PowerShot G1X MkII tiltgif

Around the back there's a 3" multitouch display with 1,040,000 pixels, as seen in the EOS 70D. This is mounted on a twin hinge system (see above) and can tilt 45° downwards and 180° upwards, which is great for shooting selfies or for lining up shots from unusual angles. But while the idea is right, the mechanism is actually a bit tricky to use. Plus, the hinge linking the first part of the mechanism to the screen seems particularly fragile and should be handled with care! Note that Canon will also be selling an optional EVF accessory (2.36 million dots) for the G1X Mark II using the much-seen Epson screen.



The G1X Mark II is due out in April. It has been announced at €800/$800 for the body only. The UK price is still to be confirmed but is likely to be in the region of £800.

First Impressions

We've been lucky enough to go hands-on with the G1X Mark II and, on the whole, Canon has made good progress compared with the previous model. The Mark II version is easier to handle, more intuitive and considerably more responsive. The original G1X could be pretty sluggish, but the new version (although still technically a prototype) proved very pleasing to use. Although we can't give any precise test results, we generally found the Mark II model to be twice as speedy as the G1X. And it stands up well against competitors too. The autofocus is faster than the Fuji X100s, isn't far behind Sony's RX100 Mark II, and outperforms the Leica X Vario—the only other expert compact with APS-C sensor and zoom. The burst mode is announced at 5 fps in JPG mode, and Canon keeps its promise, shooting for an unlimited number of photos. We can't wait to see the final model is capable of!

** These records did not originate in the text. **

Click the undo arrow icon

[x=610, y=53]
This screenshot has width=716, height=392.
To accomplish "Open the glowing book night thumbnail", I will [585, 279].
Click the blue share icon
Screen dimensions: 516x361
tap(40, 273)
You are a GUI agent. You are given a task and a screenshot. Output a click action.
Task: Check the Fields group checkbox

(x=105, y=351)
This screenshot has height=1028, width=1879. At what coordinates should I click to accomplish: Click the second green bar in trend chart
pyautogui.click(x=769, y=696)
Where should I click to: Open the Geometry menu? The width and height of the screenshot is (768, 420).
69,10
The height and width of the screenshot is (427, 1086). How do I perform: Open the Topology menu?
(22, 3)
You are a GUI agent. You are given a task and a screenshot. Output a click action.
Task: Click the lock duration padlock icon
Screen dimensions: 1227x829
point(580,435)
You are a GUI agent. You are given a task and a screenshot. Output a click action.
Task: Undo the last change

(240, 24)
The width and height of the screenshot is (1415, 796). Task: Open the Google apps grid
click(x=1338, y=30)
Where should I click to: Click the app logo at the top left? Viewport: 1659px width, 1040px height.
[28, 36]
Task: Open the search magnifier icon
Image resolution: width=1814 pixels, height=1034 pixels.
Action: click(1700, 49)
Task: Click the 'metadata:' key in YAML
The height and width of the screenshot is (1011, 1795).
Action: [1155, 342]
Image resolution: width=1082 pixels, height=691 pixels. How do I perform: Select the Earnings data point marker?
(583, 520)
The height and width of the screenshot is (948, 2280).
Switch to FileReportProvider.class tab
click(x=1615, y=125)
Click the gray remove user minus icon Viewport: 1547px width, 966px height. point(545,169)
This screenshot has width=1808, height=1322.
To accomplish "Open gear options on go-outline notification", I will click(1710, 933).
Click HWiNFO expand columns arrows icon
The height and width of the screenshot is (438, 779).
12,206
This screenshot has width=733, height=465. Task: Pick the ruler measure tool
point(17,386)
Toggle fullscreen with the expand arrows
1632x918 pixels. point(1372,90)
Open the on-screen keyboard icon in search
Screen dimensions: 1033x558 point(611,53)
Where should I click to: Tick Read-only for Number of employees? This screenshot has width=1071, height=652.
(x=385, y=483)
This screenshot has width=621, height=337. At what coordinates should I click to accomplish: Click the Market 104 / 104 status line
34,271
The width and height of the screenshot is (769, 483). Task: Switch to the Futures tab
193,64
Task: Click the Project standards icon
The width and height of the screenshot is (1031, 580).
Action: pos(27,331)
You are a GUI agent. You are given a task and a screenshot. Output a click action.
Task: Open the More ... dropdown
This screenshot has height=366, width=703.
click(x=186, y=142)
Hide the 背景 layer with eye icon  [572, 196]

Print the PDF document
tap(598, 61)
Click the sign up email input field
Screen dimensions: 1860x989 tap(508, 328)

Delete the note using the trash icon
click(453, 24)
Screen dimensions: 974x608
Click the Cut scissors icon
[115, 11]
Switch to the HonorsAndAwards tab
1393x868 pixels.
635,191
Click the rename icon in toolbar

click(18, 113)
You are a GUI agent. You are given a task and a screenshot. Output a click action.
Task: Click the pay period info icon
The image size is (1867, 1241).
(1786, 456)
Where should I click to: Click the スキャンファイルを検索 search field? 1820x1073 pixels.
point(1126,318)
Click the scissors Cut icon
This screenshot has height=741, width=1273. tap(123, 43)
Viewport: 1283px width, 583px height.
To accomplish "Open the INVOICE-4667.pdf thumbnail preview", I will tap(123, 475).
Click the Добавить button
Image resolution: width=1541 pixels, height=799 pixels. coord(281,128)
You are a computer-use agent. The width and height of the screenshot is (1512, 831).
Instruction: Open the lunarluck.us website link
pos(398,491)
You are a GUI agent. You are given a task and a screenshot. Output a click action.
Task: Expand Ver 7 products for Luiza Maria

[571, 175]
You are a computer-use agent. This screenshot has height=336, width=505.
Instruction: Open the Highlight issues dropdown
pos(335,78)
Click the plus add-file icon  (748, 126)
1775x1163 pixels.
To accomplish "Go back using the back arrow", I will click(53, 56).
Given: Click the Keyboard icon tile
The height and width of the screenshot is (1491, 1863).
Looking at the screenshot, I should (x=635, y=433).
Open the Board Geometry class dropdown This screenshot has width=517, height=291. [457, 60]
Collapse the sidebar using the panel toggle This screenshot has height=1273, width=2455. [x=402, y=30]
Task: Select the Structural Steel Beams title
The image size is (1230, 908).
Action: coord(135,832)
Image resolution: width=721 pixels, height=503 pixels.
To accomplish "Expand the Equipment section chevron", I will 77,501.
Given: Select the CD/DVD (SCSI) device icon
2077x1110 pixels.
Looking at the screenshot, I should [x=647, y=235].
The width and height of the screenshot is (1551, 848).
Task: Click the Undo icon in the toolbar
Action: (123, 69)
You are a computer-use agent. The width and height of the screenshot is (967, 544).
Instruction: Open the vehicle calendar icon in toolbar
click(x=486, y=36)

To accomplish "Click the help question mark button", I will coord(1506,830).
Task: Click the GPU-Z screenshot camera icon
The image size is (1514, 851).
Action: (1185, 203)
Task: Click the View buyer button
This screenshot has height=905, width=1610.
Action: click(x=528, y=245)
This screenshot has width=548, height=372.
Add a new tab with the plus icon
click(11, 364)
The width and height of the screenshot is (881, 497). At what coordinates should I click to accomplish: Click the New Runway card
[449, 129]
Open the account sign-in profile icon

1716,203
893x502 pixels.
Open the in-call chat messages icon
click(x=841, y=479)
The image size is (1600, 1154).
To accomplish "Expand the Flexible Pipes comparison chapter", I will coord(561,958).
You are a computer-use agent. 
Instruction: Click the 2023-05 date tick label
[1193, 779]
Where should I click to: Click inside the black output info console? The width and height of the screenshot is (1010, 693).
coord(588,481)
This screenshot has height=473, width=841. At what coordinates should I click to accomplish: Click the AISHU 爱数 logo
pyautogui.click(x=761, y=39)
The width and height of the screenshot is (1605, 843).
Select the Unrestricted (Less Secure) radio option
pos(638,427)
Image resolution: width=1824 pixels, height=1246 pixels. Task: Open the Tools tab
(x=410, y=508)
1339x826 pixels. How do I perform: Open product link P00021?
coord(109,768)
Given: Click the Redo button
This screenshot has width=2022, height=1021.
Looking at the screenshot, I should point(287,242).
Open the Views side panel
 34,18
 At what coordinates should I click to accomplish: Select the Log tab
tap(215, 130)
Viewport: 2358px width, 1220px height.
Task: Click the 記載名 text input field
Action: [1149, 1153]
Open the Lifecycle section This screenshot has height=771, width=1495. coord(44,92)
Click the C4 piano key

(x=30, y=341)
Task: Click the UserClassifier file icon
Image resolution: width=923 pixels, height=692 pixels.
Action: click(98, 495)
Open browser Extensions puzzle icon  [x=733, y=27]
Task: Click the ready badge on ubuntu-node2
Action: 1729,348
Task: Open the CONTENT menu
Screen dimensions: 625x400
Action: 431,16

We can't comment on picture quality as the G1X Mark II we handled was technically still a prototype. Still, quality certainly hasn't declined since the G1X. That said, we can't help thinking that the Digic 6 processor and the new 24-120 mm lens could have handled an even higher-res sensor. Otherwise, we had loads of fun with the "Creative Shot" function (first seen in the PowerShot N) with loads of digital filters to play around with.